Hoy en día, el comercio entre los países
de la región alcanza casi los seis mil
millones de dólares y genera alrededor
de medio millón de empleos.
Sin
embargo, y a pesar de lo avanzados que
fueron en su momento, los acuerdos
alcanzados en 1991 son hoy
insuficientes. Desde hace diez años, el
esquema comercial convenido en Cartagena
solo ha sido desarrollado marginalmente.
Pero si deseamos mantener la vigencia de
este proceso de integración, para que
los pueblos de la región puedan
beneficiarse cada vez más, los países
andinos debemos profundizarlo
seriamente.
Como
lo vienen anunciando los jefes de estado
desde hace unos años, el paso siguiente
es transformar la Comunidad Andina en un
mercado común, en el cual los factores
productivos circulen con libertad. Esto
implica extender a los capitales,
servicios y trabajadores andinos, los
beneficios que actualmente disfrutan las
mercancías. En otros términos, eso
significa que la Comunidad Andina
funcione, desde el punto de vista
comercial, en forma análoga a un mercado
nacional. Es un proceso equivalente al
que Europa acometió en su momento y que
tantas ventajas ha traído a esa región.
En la
práctica, el mercado común traerá dos
tipos de beneficios. Por un lado,
contribuirá a asignar de manera más
eficiente los recursos de la subregión,
haciendo que los mismos generen mayor
riqueza y bienestar.
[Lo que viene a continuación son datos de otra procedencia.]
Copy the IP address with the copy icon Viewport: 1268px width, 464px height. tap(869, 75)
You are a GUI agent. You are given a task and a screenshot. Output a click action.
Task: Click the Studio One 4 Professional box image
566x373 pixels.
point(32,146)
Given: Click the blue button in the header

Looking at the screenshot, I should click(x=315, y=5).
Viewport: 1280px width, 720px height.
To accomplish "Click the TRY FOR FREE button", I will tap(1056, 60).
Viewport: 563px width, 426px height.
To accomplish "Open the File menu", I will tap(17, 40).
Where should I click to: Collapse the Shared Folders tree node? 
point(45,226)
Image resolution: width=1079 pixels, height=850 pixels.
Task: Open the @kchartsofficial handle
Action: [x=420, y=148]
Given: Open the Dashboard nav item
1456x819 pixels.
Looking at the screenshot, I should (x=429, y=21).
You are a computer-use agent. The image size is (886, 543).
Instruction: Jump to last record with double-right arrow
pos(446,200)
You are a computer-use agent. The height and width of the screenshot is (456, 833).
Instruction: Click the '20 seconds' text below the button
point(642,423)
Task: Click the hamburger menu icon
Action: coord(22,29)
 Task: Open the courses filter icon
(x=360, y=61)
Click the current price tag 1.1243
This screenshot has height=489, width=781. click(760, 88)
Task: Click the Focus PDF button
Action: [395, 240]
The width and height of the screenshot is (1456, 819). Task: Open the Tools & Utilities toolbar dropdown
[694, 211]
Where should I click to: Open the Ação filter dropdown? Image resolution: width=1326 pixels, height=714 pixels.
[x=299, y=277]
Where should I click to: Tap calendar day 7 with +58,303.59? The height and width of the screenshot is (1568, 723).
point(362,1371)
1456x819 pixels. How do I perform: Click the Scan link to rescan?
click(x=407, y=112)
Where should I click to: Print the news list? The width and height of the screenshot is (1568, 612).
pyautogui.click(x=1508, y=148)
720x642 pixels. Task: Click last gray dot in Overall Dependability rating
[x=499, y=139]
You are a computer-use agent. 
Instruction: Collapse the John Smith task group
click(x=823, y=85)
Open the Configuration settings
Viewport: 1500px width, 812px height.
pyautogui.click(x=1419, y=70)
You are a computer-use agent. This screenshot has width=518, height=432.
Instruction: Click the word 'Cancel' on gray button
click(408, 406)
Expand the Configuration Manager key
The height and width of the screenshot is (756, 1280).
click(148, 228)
Así aumentará la
especialización, se generará competencia
regional, mejorará la competitividad y
la capacidad de consumo de los
habitantes de la región.
Pero
por otro lado, se fortalecerá la
capacidad de los países andinos de
enfrentar en conjunto los escenarios
comerciales más importantes durante los
próximos años: las negociaciones con
Mercosur, el acuerdo hemisférico del
ALCA, las relaciones con Europa y otros
países y bloques y las negociaciones que
acaban de lanzarse en la OMC.
La
actuación conjunta de los países andinos
representa la única posibilidad de
aprovechar constructivamente las
oportunidades que ofrecen estos foros.
El
esquema que acordamos hace diez años fue
bueno en su momento. Pero la integración
ha crecido y necesita uno nuevo. Ante la
cita de Santa Cruz los gobiernos andinos
tienen un reto histórico equivalente al
que tuvieron en Cartagena en 1991.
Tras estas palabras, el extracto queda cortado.